Saturday, December 12, 2009

Sunny, with the odd cloud

Sunny and cold- perfect winter weather! Poor Martin was travelling from Inverness this morning where the fog stopped play, and he had to rush to Aberdeen with a couple of passengers that he kindly offered a lift to, and he's now on the way even further south to play a surprise gig for someone.

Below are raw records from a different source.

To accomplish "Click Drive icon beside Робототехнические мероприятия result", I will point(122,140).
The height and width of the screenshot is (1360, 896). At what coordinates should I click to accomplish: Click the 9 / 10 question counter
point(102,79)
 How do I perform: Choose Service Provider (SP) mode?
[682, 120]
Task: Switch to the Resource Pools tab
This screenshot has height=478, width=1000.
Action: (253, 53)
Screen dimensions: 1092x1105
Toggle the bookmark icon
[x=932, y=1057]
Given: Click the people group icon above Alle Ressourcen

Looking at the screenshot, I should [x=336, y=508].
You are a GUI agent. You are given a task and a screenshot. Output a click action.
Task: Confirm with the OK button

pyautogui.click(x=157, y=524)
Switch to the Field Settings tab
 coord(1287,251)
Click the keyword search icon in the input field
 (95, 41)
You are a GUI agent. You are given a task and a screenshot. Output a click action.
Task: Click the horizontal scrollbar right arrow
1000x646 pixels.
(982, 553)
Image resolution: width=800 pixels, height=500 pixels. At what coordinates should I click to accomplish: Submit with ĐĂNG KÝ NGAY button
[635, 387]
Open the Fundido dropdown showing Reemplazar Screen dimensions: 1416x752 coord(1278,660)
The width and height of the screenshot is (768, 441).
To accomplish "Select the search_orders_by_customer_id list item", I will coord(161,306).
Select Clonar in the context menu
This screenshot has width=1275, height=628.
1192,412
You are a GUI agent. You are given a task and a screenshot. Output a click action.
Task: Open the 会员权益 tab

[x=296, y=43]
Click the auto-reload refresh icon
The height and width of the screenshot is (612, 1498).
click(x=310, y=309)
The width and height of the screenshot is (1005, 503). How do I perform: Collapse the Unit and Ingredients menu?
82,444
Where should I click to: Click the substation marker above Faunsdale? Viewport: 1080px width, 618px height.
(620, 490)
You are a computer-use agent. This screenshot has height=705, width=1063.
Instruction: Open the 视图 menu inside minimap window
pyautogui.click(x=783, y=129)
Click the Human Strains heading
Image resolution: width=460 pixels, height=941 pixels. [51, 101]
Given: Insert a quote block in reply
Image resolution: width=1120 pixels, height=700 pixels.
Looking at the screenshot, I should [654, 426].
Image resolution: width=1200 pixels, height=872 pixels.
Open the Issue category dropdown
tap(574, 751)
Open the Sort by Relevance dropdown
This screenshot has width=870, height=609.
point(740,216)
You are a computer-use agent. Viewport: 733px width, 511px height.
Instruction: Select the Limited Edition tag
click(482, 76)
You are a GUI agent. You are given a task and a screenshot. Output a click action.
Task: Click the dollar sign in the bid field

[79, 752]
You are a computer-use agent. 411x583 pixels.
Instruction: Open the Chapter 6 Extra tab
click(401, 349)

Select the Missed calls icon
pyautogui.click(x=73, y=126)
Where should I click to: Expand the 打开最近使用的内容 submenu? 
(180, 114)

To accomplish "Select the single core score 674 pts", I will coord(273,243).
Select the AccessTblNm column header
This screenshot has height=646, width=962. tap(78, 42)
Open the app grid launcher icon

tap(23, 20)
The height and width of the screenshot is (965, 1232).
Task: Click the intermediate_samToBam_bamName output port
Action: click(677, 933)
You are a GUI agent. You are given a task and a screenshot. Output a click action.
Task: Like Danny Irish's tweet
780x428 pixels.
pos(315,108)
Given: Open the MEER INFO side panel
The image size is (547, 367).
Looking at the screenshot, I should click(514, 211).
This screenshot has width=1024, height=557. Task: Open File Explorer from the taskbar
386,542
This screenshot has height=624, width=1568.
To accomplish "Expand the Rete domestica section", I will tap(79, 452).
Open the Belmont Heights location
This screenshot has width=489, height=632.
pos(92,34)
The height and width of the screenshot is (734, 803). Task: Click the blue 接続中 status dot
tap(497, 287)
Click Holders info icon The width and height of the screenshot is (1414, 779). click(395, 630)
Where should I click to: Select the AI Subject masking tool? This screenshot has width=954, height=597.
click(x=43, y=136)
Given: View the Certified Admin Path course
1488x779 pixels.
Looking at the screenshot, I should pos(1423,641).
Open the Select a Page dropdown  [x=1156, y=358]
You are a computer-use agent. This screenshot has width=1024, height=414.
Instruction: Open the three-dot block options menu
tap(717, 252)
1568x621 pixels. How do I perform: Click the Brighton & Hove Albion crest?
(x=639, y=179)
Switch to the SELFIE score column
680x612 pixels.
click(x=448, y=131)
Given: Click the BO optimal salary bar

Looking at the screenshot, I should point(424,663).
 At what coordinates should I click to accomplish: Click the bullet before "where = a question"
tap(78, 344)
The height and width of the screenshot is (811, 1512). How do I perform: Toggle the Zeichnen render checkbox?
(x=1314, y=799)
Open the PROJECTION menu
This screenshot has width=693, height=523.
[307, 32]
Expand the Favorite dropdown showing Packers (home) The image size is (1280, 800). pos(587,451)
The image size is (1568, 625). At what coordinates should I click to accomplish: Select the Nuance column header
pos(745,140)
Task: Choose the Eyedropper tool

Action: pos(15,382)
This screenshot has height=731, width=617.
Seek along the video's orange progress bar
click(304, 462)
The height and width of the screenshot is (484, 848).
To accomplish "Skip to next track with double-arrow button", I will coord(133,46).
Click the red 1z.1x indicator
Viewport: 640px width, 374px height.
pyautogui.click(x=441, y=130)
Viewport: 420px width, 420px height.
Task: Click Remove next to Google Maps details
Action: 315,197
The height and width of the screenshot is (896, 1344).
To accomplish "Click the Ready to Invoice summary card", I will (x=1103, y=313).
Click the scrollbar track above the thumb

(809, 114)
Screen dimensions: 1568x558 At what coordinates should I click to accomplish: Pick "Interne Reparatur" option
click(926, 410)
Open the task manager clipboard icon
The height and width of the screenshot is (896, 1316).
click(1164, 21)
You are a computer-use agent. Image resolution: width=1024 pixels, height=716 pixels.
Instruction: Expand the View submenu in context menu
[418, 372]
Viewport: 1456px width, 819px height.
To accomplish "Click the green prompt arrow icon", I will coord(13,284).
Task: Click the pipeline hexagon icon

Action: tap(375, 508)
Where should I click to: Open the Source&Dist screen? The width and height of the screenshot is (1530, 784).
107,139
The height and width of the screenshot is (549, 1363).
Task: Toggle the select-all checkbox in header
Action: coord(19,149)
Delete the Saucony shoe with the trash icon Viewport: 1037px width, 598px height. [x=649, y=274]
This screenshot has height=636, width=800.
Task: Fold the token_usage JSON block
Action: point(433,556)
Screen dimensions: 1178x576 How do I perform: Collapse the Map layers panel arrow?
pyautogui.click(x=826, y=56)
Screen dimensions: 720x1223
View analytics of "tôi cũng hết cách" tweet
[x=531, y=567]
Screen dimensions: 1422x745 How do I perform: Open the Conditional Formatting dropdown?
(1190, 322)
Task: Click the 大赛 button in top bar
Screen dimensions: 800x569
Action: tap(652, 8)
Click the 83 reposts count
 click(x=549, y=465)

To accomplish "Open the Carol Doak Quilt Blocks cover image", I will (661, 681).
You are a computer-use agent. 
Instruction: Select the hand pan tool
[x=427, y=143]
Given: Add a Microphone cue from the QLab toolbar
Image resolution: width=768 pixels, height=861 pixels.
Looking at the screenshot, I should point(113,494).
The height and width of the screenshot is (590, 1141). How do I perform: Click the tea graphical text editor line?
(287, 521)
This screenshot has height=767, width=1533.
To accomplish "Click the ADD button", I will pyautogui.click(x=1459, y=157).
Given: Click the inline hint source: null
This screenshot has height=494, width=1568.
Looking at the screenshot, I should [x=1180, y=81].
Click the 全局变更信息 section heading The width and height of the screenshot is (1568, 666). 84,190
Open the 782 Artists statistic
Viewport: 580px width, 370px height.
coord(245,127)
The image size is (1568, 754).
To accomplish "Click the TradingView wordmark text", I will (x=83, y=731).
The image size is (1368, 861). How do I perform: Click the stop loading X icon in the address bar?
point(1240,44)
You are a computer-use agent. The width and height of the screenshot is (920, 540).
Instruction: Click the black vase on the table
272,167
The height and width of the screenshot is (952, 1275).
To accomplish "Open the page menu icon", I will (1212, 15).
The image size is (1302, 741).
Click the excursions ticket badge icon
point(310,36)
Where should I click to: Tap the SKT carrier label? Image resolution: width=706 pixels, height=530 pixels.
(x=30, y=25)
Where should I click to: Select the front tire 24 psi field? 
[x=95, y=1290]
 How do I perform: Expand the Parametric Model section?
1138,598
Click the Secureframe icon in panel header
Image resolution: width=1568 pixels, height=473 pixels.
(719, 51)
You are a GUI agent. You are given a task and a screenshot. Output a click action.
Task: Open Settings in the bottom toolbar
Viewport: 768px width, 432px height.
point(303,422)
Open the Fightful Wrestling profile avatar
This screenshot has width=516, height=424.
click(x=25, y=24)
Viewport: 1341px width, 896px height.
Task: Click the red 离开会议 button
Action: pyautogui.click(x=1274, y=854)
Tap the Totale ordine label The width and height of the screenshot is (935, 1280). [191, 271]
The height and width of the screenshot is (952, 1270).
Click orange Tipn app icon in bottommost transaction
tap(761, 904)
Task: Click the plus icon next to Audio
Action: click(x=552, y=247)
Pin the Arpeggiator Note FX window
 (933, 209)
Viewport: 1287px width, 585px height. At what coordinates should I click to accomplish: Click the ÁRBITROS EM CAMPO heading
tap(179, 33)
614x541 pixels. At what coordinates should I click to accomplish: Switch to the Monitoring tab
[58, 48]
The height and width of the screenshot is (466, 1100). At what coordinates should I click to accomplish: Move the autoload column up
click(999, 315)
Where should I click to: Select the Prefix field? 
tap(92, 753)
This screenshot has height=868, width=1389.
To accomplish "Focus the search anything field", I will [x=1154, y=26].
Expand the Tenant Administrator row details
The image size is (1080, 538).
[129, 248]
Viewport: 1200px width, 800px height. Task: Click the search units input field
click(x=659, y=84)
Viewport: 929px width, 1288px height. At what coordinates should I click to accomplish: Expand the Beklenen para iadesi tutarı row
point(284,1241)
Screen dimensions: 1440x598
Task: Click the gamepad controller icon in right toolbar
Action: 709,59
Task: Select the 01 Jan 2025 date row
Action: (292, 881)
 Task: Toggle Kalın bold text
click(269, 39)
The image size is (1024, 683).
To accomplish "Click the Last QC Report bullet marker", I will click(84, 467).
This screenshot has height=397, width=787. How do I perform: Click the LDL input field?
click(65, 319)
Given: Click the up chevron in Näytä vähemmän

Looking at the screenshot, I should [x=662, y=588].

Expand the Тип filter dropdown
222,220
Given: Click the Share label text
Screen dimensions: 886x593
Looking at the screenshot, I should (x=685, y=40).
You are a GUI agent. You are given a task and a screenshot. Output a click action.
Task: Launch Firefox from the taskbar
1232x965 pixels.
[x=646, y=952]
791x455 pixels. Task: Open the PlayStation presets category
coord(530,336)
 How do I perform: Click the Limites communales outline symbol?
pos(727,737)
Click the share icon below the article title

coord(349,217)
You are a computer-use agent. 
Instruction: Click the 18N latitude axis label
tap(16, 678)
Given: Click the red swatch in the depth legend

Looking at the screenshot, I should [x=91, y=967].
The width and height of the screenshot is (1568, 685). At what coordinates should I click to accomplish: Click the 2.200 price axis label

I wandered out to the antique market, a small but perfectly formed patchwork of things you want and things you wouldn't let over your doorstep in a trillion years (used to be a million, before inflation); I was lucky and spotted a 1940s dress, exactly what I'd been looking for, not too stinky and not too torn. Upstairs, a large blue and gold pot marked 'Leeches' tempted my dark side, while a knackered piano stool tempted my practical side, but I decided to go away and think about it, and I was glad I did because I phoned the vets to arrange to pick up Old Lady Cat's ashes (I miss her) and to ask how much my bill was.
AAArgh!!!!!
Every penny I've earned from the University of the West since October, that's how much.
AAArgh!!!!!
What can I say? Thank God we have a National Health Service for humans, that's what, and don't forget the Tories were all set to dismantle it and sell it off before the change of government, and that's exactly what they will do when they get in, because of course they are all rich enough to pay to jump the queue, aren't they?
That was the one major thing that politicised me, back then, because we have a system that is the envy of the world even though we criticise it, and without it we'll become a feudal society again.
It's sometimes inefficient partly because of it's own success- all those premature babies that it saves, and all those people with previously-incurable cancers- well that type of care costs an absolute fortune and we have come to want and expect it- and it sometimes happens at the expense of more basic things.
I used to work at the Royal Victoria Infirmary in Newcastle, just when scanners were invented by EMI which meant that brain investigations, previously done by pumping coloured gas into the skull, could be done painlessly and quickly. We used to marvel at the horribleness of it. Now, almost every hospital has a scanner.
It's not a perfect system but it has quite possibly saved my life- and quite definitely saved me years of pain and discomfort. I still take a box of chocolates to the Accident and Emergency Department each Christmas, because I'm not sure anybody thinks to thank those at the front line, and I'll never forget how kind they were to me once upon a time.